Les nouveaux programmes, qui entreront en vigueur en 2025, ont également supprimé les compétences transversales. Or, une pédagogie égalitaire repose avant tout sur le développement de la compréhension et du raisonnement. Aujourd'hui, on privilégie les automatismes et la vitesse, ce qui relève d'une erreur fondamentale.

Depuis toujours, l'enquête PISA souligne que les élèves français manquent d'autonomie : ils savent appliquer des méthodes, mais ne savent pas raisonner ou prendre des initiatives. Ce que l'on fait aujourd'hui va donc exactement à l'encontre de ce que nous devrions mettre en oeuvre.

Je tiens à souligner que les nouveaux programmes invitent à faire des mathématiques sans raisonner : ce ne sont plus nos mathématiques. Ce n'est pas ainsi que l'on pourra ouvrir la discipline ; au contraire, on risque de la restreindre.

Auparavant, six compétences transversales constituaient la base des programmes : elles favorisaient l'ouverture à des problèmes ouverts, la coopération, la recherche, l'exploration et l'audace. Aujourd'hui, on se replie sur l'apprentissage des techniques et la mémorisation rapide. C'est un choix politique, mais si l'on veut vraiment ouvrir les mathématiques, ce n'est pas la bonne voie.

Concernant Parcoursup, la situation est complexe. On observe un phénomène lié au stress des élèves : lorsque l'on est sur liste d'attente, on a tendance à accepter la première proposition qui arrive, ce qui peut biaiser les choix. Le fait que les voeux ne soient pas ordonnés dans la plateforme aggrave la situation. Une amélioration du logiciel serait nécessaire.
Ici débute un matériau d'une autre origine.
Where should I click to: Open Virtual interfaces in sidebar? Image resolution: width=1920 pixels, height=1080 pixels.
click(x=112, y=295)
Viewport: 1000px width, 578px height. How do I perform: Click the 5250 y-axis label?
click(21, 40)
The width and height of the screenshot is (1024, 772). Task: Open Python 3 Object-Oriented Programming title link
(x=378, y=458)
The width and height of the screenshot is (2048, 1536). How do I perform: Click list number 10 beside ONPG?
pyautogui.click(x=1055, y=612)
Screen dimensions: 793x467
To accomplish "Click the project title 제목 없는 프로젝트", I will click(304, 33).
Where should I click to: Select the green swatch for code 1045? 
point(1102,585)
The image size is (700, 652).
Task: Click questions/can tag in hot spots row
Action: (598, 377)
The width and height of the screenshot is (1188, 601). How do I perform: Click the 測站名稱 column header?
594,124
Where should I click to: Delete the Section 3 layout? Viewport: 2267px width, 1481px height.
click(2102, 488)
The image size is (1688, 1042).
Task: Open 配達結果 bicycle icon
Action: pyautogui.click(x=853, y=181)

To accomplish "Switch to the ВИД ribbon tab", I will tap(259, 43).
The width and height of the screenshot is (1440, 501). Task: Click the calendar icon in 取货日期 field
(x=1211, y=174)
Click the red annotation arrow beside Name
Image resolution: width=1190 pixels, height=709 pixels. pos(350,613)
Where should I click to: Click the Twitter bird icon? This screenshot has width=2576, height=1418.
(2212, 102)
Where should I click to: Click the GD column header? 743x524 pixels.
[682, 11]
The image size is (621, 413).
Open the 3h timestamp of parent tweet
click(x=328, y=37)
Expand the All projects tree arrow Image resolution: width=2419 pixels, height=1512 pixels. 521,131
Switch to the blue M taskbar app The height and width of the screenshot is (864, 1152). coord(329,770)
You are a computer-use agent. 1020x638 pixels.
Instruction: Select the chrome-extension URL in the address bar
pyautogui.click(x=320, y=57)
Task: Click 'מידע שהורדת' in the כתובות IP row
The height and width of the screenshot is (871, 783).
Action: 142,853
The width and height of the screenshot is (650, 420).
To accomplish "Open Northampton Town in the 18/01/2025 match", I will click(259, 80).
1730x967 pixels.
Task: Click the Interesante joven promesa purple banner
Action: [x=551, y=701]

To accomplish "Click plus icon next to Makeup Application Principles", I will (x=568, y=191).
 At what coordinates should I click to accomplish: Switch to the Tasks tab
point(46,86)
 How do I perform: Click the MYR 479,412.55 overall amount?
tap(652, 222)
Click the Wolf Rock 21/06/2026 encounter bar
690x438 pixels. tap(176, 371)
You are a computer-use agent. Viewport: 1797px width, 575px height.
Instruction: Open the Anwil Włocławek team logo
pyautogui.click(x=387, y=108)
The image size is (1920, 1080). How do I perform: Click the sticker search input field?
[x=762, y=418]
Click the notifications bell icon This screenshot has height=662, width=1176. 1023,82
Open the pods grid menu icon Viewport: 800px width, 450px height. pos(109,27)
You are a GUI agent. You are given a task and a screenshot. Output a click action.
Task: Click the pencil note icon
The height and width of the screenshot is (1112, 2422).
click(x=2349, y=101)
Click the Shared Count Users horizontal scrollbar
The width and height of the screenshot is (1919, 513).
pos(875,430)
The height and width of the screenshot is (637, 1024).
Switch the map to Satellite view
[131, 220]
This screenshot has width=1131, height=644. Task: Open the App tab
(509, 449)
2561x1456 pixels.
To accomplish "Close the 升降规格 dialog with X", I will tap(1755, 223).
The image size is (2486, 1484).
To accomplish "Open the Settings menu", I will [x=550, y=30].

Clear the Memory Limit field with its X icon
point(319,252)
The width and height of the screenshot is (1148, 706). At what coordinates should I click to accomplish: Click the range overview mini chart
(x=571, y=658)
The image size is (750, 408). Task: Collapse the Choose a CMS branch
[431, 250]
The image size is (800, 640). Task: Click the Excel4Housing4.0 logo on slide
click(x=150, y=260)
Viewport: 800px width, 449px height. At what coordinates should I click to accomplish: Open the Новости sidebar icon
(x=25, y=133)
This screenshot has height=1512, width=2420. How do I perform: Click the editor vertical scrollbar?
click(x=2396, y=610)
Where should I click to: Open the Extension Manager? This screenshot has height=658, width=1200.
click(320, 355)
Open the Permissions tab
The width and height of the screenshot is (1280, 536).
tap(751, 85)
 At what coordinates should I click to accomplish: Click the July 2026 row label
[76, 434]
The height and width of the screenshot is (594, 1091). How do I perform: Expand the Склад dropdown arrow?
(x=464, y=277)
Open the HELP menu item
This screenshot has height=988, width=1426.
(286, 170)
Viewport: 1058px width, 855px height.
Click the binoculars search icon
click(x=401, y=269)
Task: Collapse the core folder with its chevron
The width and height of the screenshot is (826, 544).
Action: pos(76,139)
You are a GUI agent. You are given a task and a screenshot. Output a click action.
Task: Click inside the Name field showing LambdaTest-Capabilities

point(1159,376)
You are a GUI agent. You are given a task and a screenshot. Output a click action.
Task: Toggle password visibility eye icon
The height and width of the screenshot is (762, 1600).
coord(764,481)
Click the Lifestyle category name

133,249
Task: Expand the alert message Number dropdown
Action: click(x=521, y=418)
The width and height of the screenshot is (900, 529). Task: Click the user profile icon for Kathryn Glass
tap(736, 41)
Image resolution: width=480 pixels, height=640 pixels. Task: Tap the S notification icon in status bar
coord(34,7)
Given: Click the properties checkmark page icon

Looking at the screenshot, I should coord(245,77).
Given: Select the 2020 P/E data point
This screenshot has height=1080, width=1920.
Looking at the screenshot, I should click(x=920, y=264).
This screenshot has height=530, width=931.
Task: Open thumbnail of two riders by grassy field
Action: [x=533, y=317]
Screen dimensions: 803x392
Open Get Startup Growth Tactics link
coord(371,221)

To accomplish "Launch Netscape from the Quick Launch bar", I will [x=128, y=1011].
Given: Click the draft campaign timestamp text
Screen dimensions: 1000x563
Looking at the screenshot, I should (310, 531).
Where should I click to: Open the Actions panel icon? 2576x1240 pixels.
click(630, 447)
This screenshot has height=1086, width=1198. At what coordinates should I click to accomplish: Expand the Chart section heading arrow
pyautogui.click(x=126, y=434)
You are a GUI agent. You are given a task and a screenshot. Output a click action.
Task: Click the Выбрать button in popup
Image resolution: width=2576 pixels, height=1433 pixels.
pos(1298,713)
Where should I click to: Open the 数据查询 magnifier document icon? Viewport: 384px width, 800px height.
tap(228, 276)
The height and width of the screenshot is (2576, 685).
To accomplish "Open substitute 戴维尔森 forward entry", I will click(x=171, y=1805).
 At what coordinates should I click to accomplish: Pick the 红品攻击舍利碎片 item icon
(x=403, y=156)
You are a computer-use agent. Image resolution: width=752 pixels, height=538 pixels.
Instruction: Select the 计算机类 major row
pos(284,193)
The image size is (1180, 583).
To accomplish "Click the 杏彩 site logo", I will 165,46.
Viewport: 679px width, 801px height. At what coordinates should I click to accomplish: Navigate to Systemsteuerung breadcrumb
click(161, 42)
J'organise beaucoup d'ateliers en non-mixité avec des étudiantes en licence, qui ont souvent vécu de très mauvaises expériences en classes préparatoires. Beaucoup d'entre elles ne se sont pas senties à leur place, victimes d'un entre-soi très homogène socialement, pas seulement lié au genre. Cumulant le fait d'être filles, issues de milieux ruraux ou éloignés de l'école, elles se retrouvent exclues, sans accès aux codes sociaux nécessaires à leur intégration.

Les prépas de proximité ne me semblent donc pas forcément être la solution idéale. En revanche, il est essentiel de garantir leur accueil en toute sécurité, notamment via des internats offrant des conditions financières et d'hébergement fiables. Elles doivent aussi pouvoir découvrir d'autres environnements, car les enfermer dans leur milieu d'origine ne leur permet pas de s'épanouir. Ce constat vaut aussi pour les garçons.

Pour revenir à Parcoursup, les raisons des difficultés rencontrées sont complexes et liées à de multiples facteurs.

Vous évoquiez les pédagogies dans les pays africains. Elles reposent sur le système français des années 1980.

Enfin, pour changer les critères de sélection et de réussite, je retiens l'expression de Sylvie Matelly, directrice de l'Institut Jacques Delors, qui, aux journées nationales du numérique organisées par le Cigref et Numéum au Parlement de Strasbourg, disait : « On ne veut pas des stars, on ne veut pas des champions, on veut des bonnes équipes ».

Il est essentiel de lutter contre cette culture de l'excellence individuelle qui nuit gravement à la reconnaissance des compétences réelles.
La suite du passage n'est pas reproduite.